Iniciado en 2005, el programa se enfoca en el rol clave de las maestras y los maestros como agentes multiplicadores, brindándoles herramientas pedagógicas y contenidos prácticos para integrar la sostenibilidad en el aula y en la vida cotidiana. 

A través de procesos de capacitación, acompañamiento y sensibilización, más de diez mil maestras y maestros han sido formados en Venezuela y México, impactando de manera indirecta a más de cinco millones de niños, niñas y adolescentes.

Ciudadanos del Mundo fomenta compromisos individuales y colectivos orientados al cuidado del agua, la energía, la biodiversidad y la reducción de residuos, promoviendo hábitos responsables, pensamiento crítico y sentido de corresponsabilidad con el planeta.
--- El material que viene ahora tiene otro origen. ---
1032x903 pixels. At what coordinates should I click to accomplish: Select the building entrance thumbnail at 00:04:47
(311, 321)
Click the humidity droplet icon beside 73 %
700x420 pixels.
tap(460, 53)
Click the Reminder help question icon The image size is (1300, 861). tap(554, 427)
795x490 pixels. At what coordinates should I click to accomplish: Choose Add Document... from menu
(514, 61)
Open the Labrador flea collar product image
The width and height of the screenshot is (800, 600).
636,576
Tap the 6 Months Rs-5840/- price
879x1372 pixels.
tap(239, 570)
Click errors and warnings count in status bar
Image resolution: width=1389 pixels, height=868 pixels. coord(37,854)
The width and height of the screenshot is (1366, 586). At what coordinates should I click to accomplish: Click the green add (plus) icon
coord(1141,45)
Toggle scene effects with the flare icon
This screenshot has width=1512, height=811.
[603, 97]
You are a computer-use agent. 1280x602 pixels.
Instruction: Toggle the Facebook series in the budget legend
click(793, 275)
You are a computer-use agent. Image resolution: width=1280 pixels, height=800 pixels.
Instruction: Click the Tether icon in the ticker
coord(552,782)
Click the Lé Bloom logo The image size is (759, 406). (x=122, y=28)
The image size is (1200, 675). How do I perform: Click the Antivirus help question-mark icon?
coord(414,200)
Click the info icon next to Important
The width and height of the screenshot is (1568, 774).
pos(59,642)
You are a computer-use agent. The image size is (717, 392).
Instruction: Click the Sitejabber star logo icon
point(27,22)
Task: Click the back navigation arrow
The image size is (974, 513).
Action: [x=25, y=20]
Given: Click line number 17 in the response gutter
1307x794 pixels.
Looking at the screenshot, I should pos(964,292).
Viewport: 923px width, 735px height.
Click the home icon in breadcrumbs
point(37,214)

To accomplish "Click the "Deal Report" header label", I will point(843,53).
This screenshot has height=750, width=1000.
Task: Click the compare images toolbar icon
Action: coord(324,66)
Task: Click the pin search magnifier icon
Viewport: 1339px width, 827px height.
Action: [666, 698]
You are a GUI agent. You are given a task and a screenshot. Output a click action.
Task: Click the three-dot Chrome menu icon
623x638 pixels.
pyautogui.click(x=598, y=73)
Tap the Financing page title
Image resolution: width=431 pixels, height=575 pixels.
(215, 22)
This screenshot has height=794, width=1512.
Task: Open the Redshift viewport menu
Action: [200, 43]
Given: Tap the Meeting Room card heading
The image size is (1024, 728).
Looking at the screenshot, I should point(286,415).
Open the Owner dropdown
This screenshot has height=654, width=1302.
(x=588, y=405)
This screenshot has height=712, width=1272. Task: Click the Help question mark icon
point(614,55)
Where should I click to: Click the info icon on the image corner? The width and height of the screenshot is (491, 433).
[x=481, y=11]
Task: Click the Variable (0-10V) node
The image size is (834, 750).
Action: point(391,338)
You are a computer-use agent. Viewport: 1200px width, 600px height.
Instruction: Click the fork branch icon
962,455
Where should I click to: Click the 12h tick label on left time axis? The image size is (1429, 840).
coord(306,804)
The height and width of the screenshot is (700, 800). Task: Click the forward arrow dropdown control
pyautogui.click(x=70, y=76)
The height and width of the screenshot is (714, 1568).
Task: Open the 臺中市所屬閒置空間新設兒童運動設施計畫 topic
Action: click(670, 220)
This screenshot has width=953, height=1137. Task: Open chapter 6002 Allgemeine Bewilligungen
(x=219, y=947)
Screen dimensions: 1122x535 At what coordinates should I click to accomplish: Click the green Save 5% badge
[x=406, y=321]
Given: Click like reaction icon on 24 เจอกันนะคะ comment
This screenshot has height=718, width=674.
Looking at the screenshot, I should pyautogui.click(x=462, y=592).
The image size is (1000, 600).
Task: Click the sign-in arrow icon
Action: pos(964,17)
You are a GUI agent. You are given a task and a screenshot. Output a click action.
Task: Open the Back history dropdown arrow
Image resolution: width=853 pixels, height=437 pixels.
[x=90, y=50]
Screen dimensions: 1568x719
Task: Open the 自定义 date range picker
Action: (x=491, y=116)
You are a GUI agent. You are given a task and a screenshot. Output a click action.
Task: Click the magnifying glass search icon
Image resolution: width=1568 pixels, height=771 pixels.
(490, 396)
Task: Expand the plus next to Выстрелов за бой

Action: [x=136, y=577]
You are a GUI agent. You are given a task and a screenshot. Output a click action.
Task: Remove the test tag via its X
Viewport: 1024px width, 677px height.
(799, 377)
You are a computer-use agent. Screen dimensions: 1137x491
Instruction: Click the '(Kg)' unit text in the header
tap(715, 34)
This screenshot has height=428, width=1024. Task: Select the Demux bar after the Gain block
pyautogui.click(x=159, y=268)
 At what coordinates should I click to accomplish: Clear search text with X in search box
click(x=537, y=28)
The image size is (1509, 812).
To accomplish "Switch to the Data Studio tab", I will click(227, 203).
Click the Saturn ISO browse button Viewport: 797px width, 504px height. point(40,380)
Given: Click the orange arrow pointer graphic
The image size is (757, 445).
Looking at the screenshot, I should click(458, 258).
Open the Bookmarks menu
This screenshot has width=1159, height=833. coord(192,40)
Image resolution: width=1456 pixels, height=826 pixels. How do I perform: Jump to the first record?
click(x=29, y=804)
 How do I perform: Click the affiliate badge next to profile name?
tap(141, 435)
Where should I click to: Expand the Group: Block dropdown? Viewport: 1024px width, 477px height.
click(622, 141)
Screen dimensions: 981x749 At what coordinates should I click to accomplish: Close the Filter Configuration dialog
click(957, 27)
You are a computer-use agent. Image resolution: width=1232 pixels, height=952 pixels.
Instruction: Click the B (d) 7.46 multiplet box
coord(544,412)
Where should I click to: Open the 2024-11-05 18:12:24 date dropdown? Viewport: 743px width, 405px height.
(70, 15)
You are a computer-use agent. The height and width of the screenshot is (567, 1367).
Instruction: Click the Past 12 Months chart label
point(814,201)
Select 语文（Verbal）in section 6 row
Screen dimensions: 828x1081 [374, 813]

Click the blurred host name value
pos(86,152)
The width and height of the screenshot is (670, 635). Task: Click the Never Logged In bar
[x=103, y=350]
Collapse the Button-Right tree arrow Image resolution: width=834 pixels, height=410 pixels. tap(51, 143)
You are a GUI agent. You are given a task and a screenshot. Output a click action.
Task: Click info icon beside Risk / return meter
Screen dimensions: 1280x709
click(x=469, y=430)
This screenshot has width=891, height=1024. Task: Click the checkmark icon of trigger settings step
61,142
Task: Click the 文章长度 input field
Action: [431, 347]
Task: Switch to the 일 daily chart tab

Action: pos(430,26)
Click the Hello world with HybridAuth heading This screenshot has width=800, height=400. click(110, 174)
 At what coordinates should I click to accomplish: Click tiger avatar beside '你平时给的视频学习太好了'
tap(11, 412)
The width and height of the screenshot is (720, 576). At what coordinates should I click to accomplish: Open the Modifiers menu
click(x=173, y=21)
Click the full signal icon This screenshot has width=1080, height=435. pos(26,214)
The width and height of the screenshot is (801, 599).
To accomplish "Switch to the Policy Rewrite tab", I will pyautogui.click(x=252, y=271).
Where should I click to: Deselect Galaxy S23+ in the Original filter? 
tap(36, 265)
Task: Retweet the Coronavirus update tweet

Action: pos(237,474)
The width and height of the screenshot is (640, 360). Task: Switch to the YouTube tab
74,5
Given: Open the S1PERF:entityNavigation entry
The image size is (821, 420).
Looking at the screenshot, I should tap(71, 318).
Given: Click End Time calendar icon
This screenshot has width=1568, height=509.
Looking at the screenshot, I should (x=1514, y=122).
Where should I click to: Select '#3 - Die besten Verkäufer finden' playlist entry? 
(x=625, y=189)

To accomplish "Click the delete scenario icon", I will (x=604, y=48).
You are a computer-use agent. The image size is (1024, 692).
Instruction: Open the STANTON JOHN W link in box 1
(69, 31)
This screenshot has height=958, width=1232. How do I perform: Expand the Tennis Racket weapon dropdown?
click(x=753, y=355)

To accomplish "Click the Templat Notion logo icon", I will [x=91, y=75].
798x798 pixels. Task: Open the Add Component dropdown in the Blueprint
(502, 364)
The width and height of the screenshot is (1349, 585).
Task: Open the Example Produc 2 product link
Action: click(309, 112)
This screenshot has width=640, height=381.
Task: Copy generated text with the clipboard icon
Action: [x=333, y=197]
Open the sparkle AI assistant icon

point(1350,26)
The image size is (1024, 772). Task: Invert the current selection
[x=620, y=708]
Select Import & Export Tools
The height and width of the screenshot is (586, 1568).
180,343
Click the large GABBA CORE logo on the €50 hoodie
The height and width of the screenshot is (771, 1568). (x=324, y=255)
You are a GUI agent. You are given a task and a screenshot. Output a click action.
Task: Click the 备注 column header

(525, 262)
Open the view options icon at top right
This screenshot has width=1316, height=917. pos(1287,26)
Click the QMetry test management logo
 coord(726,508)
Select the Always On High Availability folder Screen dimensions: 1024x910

El programa contribuye así a la construcción de una cultura ambiental sólida, basada en la acción cotidiana, la educación transformadora y la participación informada.

Decálogo del Ciudadano del Mundo:

  1. Usar solo el agua necesaria y evitar su contaminación, porque el agua es vida y todos dependemos de ella.

  2. Disminuir la basura que se genera, aprovechar los residuos que puedan volver a usarse y promover el reciclaje.

  3. Ahorrar energía eléctrica en casa, en el colegio y en la comunidad, aprovechando la energía del sol siempre que sea posible.

  4. Cuidar las plantas, porque nos dan oxígeno, sombra, alimentos, medicinas y muchos otros beneficios.

  5. Cuidar a los animales, recordando que las especies silvestres no son buenas mascotas y atender con amor a los animales domésticos.

  6. Conservar el aire, recomendando a familiares y amigos mantener sus vehículos en buen estado, evitar fumar y no quemar basura.

  7. Cuidar las áreas naturales, especialmente los parques nacionales, evitando la tala, la quema, la extracción de animales y plantas y la contaminación.

  8. Conservar los suelos, evitando arrojar contaminantes como aceites, insecticidas y basura, que reducen su capacidad para la agricultura y el desarrollo de personas, animales y plantas.

  9. Evitar generar ruidos molestos, hablando en un tono de voz adecuado y manteniendo el volumen de la música a niveles que no dañen ni incomoden a otras personas.

  10. Recordar que mis derechos terminan donde comienzan los de los demás y actuar de manera responsable, solidaria, cooperativa y respetuosa con todos los seres vivos.